■ **SOURCE**:
>> BEGIN

Horace Binney, The Allegiance of the United States, 1853:

The state of the law in the United States is easily deduced. The notion that there is any common law principle to naturalize the children born in foreign countries, of native-born American father and mother, father or mother, must be discarded. There is not and never was any such common law principle. But the common law principle of allegiance, was the law of all the States at the time of the Revolution, and at the adoption of the Constitution; and by that principle the citizens of the Untied States are, with the exceptions before mentioned, such as are either born or made so, born within the limits and under the jurisdiction of the United States, or naturalized by the authority of law, either in one of the States before the Constitution, or since that time, by virtue of an Act of the Congress of the United States.
The question remains, what is the present effect of Acts of Congress, on the subject of naturalization; for it is unnecessary to advert to the long-extinct authority of the States.

>> END

■ **SET EXERCISE**:
Answer these questions from the passage on allegiance:
(a) Which common law principle does the passage say must be discarded?
(b) At what two points in time was the common law principle of allegiance the law of all the States?
(c) Whose authority over naturalization does the passage call "long-extinct"?
Answer using only the passage on allegiance.

■ **GIVEN INFORMATION**:

>> BEGIN

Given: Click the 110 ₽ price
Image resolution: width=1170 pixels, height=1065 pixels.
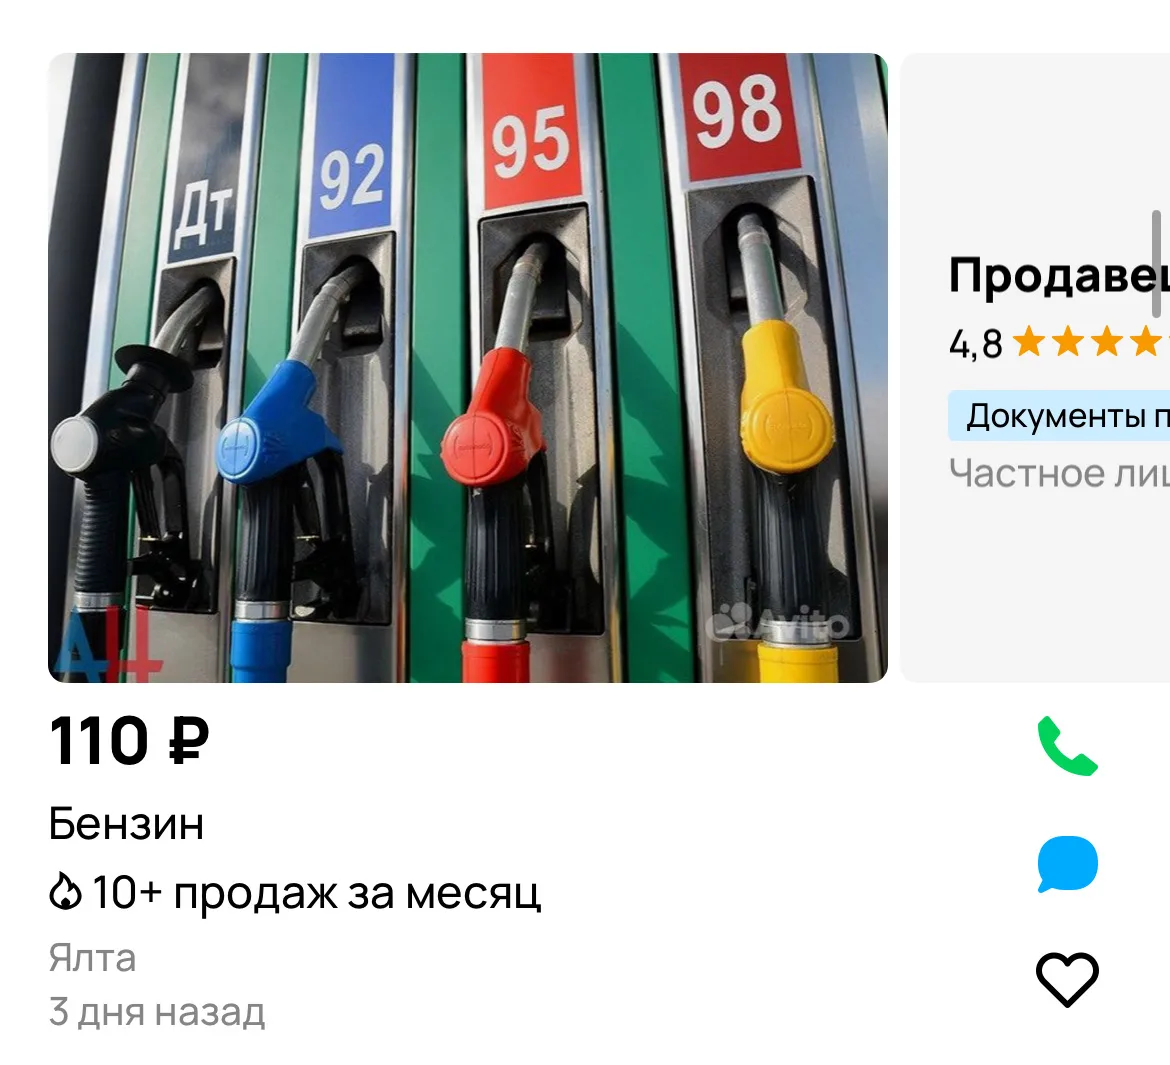Looking at the screenshot, I should (129, 740).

>> END

■ **EXERCISE ANSWER**:
(a) The notion of a common law principle that naturalizes children born in foreign countries to a native-born American father and mother, or to either one of them.
(b) At the time of the Revolution and at the adoption of the Constitution.
(c) The authority of the States.